Hopefully I will get caught up on some threads here when I get home and have some time.  Things are slowing down a bit at work which means more "me time" and "me and Jill time" and "me and the dogs time".  I kinda need to clean my room too mg:.


----------



## Daniel (Jan 13, 2012)

> I kinda need to clean my room too


To get it ready for the pig?


----------



## AmZ (Jan 13, 2012)

Congratulations! I hope piggy settles in to your home very well.


----------



## Banned (Jan 18, 2012)

Daniel said:


> To get it ready for the pig?



Actually, yes.  She puts EVERYTHING in her mouth so I had to vacuum and shampoo the carpet.  Also, my cat pees everywhere except his litter box and I found out he's using my clean clothes pile now, so I have to rewash everything and start putting my clean clothes away (perish the thought haha!).
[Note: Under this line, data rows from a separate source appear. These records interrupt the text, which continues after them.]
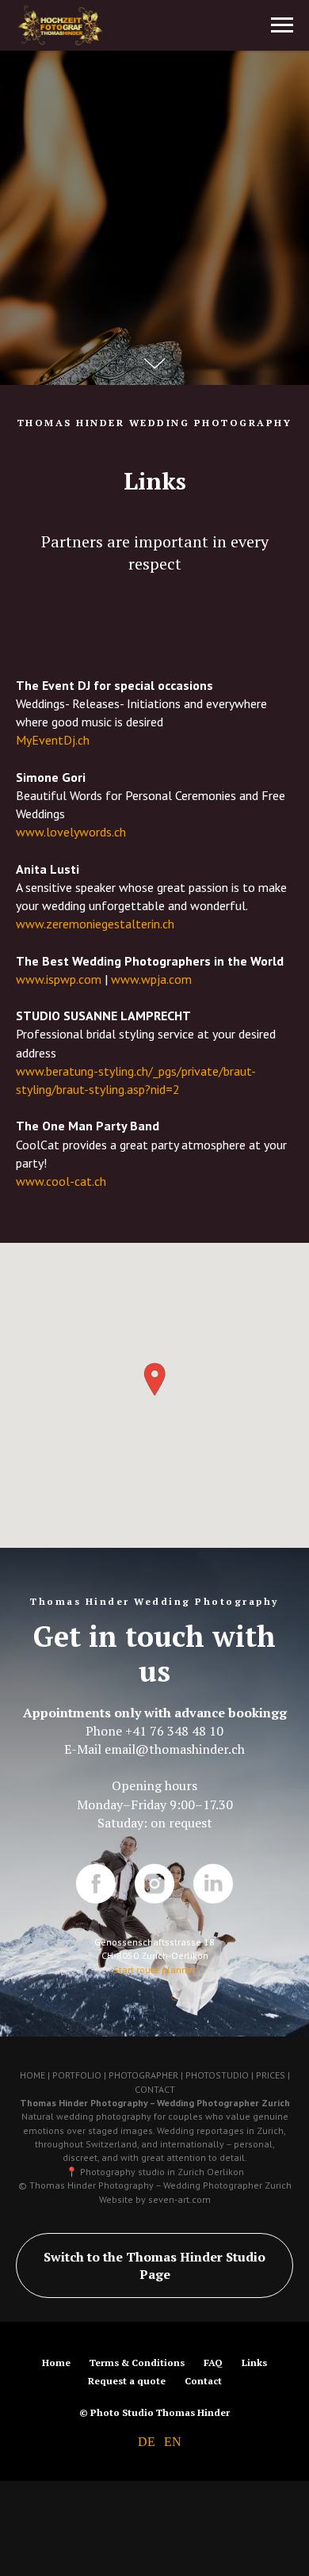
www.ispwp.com (58, 1933)
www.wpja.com (151, 1933)
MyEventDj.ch (53, 1693)
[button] (154, 2333)
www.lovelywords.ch (71, 1785)
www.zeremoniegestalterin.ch (95, 1877)
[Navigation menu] (282, 25)
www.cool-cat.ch (61, 2135)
Anway, Jilly is home and all settled in.  She is adorable.  The girl in Toronto actually gave me the wrong pig  but there's nothing we can do about it now.  I already got one exception to be able to bring her on the plane with me to bring her home so I can't ask for another one.  We could switch them via cargo but not until they are twelve weeks old and by then her two little girls will be too attached, so I told her I'm ok with leaving it as-is even though I *really* wanted the other one (well, I didn't tell her that last part).

She went to work with me today.  My boss actually called me at home before my shift and asked me to bring her in so she was an honorary airline check-in agent for an hour haha.  Everyone adored her of course and she's making a repeat appearance next week.

She comes to her name when called already but still squeals when she's getting picked up...should go away at some point.  She definitely has strong lungs!

My mom and her hubby warmed right up to her - I knew they would.  Dogs are ok so far and cat is completely apathetic.  

She sleeps snuggled in my armpit - she is so wickedly cuddly.  I definitely love her a lot!


----------



## AmZ (Jan 18, 2012)

Too cute!

Enjoy her!!


----------